A dusky red shot through Walderhurst's leaden pallor.
"She asked you that?" he said.
"Yes. And at the worst she did not forget. When she became delirious, and we heard that she was praying, I gathered that she seemed to be praying to me, as to a deity whom she implored to remember her fervent pleading. When her brain was clear she was wonderful. She saved your son by supernatural endurance."

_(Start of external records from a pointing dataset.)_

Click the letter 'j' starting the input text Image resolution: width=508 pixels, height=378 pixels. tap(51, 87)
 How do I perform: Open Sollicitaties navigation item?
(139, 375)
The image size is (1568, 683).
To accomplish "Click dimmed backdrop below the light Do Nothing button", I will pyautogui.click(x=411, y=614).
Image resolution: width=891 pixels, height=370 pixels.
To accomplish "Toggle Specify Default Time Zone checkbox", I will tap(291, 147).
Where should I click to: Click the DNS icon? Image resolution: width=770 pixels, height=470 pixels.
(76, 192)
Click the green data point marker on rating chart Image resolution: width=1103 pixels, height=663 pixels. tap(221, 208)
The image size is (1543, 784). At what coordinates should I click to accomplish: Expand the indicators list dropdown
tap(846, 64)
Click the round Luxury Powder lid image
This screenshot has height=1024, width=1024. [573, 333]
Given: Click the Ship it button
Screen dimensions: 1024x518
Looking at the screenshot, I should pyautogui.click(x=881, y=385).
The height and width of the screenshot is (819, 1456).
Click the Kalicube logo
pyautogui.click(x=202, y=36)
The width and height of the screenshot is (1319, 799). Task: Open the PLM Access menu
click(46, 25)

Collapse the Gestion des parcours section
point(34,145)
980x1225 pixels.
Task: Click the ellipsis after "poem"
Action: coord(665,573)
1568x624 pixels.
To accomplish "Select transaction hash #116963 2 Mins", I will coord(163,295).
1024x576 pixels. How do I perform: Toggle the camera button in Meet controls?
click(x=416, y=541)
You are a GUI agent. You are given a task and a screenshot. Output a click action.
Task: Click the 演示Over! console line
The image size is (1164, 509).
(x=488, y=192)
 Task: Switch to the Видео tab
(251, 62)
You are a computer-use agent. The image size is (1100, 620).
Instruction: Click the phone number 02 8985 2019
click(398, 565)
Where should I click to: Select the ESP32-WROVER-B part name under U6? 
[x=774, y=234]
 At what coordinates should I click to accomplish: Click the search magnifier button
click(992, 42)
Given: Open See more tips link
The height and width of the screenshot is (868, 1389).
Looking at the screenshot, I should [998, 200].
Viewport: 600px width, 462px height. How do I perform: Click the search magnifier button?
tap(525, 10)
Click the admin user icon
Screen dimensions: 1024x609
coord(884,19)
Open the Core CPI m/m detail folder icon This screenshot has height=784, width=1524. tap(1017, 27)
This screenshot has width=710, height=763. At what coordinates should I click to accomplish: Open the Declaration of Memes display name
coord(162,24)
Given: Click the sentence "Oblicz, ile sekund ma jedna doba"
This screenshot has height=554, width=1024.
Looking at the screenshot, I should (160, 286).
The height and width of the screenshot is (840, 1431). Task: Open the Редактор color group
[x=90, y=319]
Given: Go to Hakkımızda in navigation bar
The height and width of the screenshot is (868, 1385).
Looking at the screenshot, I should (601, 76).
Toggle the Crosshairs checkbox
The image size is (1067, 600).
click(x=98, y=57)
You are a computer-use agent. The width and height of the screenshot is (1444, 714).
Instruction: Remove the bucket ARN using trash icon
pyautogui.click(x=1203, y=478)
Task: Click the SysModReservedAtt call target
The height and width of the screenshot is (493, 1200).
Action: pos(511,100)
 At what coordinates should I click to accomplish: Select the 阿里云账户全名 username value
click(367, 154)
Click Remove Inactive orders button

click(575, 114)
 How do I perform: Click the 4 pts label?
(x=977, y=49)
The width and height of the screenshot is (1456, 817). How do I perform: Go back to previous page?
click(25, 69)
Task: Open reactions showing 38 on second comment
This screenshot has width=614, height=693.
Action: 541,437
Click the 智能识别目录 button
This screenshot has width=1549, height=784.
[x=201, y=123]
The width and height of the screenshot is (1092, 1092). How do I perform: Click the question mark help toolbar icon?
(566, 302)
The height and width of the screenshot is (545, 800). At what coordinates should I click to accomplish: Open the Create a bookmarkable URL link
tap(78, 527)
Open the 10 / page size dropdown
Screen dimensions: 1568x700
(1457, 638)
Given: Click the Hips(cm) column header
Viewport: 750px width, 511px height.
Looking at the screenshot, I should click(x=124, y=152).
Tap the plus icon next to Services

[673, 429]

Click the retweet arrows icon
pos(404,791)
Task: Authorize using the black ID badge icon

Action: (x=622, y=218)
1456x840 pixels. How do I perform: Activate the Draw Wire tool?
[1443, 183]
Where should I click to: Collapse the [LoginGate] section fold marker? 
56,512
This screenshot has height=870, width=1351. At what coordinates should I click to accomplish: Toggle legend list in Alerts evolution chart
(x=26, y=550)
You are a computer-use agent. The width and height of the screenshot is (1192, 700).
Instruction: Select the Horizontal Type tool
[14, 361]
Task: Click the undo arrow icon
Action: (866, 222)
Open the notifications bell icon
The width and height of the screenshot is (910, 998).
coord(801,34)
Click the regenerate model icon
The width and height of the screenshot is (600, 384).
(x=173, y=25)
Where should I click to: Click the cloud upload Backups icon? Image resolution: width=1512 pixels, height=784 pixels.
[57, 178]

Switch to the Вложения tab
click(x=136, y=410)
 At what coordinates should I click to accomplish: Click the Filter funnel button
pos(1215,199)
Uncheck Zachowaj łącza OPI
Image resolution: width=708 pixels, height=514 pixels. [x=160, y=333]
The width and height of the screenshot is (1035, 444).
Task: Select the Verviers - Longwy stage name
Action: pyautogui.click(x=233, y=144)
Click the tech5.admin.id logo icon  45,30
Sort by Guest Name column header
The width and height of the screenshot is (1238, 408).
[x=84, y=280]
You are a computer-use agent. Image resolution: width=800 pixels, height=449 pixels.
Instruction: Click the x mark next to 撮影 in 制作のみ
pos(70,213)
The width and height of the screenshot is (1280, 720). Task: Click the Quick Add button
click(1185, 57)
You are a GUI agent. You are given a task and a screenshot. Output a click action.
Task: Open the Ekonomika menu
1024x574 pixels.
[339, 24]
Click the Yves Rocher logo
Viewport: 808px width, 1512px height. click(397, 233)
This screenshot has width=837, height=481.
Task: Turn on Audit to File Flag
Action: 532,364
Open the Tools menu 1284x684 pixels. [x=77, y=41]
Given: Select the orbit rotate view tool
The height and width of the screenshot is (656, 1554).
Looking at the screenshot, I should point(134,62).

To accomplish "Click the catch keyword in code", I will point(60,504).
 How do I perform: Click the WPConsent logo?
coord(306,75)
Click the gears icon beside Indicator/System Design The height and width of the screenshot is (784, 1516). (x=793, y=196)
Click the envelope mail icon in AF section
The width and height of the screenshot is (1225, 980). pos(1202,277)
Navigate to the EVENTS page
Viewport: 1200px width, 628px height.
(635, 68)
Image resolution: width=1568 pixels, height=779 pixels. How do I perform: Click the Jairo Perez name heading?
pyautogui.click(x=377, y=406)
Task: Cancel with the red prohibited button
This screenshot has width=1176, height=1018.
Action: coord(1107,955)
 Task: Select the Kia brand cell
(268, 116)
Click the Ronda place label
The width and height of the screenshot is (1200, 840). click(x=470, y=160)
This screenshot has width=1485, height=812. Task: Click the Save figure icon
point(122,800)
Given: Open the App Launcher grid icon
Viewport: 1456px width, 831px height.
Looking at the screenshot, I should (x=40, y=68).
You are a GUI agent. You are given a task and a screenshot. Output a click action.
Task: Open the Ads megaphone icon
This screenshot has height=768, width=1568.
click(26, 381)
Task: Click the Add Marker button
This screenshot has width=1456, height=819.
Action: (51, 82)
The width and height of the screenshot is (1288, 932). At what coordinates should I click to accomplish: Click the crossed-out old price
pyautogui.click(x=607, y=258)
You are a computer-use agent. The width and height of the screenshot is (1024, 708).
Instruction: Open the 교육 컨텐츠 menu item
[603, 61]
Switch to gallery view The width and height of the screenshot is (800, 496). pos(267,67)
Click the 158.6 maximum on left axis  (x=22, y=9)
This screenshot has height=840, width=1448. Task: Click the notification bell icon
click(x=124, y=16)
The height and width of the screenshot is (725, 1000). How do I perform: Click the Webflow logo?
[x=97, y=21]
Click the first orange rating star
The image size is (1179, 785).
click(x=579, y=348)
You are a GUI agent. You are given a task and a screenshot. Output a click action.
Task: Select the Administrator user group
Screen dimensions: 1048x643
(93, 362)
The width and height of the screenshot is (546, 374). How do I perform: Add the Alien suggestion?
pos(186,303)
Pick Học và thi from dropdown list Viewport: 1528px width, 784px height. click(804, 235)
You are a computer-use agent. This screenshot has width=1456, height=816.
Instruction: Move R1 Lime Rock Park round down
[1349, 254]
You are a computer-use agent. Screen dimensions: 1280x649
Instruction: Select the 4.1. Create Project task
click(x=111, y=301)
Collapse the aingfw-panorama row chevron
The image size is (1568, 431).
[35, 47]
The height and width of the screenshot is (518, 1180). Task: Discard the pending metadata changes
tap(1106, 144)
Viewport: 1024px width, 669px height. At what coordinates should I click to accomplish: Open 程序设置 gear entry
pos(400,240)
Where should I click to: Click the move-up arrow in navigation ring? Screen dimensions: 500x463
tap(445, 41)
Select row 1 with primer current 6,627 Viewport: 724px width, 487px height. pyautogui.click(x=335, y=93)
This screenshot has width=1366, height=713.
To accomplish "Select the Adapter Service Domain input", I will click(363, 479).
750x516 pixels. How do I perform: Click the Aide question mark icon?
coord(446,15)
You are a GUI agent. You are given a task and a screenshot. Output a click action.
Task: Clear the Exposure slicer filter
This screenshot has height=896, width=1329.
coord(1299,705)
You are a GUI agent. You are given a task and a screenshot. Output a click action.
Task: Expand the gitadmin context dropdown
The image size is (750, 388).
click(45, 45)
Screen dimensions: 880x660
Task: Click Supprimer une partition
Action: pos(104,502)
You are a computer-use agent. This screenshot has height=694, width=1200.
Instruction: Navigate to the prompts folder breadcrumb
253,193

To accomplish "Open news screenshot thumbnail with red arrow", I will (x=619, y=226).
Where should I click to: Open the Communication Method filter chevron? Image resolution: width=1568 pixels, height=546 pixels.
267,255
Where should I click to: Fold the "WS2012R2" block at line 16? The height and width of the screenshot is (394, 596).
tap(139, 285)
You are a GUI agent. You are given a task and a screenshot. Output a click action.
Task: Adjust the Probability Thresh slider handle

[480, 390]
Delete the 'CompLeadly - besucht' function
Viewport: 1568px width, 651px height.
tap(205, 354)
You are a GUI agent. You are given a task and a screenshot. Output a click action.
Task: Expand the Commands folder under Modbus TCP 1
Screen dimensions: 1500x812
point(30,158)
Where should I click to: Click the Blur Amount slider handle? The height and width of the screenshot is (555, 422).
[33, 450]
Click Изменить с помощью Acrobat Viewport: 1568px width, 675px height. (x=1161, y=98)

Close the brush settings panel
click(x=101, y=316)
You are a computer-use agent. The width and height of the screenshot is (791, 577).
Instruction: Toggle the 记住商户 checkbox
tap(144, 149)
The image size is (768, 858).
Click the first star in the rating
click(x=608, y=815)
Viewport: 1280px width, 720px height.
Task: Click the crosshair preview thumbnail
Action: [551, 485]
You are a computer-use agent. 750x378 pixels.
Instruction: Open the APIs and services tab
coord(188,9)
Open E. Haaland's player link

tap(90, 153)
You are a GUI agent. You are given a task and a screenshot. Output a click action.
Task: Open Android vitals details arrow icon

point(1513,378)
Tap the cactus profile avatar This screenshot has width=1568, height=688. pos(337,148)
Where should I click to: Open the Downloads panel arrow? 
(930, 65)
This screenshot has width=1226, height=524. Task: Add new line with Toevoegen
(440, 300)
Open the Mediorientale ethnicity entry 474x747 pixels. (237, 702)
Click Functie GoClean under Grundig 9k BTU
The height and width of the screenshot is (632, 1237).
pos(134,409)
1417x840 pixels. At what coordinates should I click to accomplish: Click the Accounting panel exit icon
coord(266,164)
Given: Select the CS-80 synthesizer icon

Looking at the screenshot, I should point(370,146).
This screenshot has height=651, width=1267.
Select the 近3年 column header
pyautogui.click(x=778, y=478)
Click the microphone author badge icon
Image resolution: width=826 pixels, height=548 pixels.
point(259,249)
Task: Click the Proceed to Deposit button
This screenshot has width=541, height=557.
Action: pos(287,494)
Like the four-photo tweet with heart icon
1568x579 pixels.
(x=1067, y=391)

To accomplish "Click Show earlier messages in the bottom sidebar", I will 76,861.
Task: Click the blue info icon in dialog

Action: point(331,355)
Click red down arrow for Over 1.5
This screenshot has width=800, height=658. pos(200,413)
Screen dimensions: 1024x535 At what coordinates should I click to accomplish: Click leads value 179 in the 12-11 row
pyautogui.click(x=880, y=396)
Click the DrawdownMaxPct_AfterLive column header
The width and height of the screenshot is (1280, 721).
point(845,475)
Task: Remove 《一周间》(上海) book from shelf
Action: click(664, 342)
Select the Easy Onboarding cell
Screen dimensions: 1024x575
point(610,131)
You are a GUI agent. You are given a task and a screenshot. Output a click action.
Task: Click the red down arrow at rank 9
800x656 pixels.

"You mean to say that if she had cared more for herself and less for the safety of the child she need not have been as she is now?"
Warren bent his head.
Lord Walderhurst's eyeglass had been dangling weakly from its cord. He picked it up and stuck it in his eye to stare the doctor in the face. The action was a singular, spasmodic, hard one. But his hands were shaking.
"By God!" he cried out, "if I had been here it should not have been so!"
He got up and supported himself against the table with the shaking hands.
"It is very plain," he said, "that she has been willing to be torn to pieces upon the rack to give me the thing I wanted. And now, good God in heaven, I feel that I would have strangled the boy with my own hands rather than lose her."
In this manner, it seemed, did a rigid, self-encased, and conventional elderly nobleman reach emotion. He looked uncanny. His stiff dignity hung about him in rags and tatters. Cold sweat stood on his forehead and his chin twitched.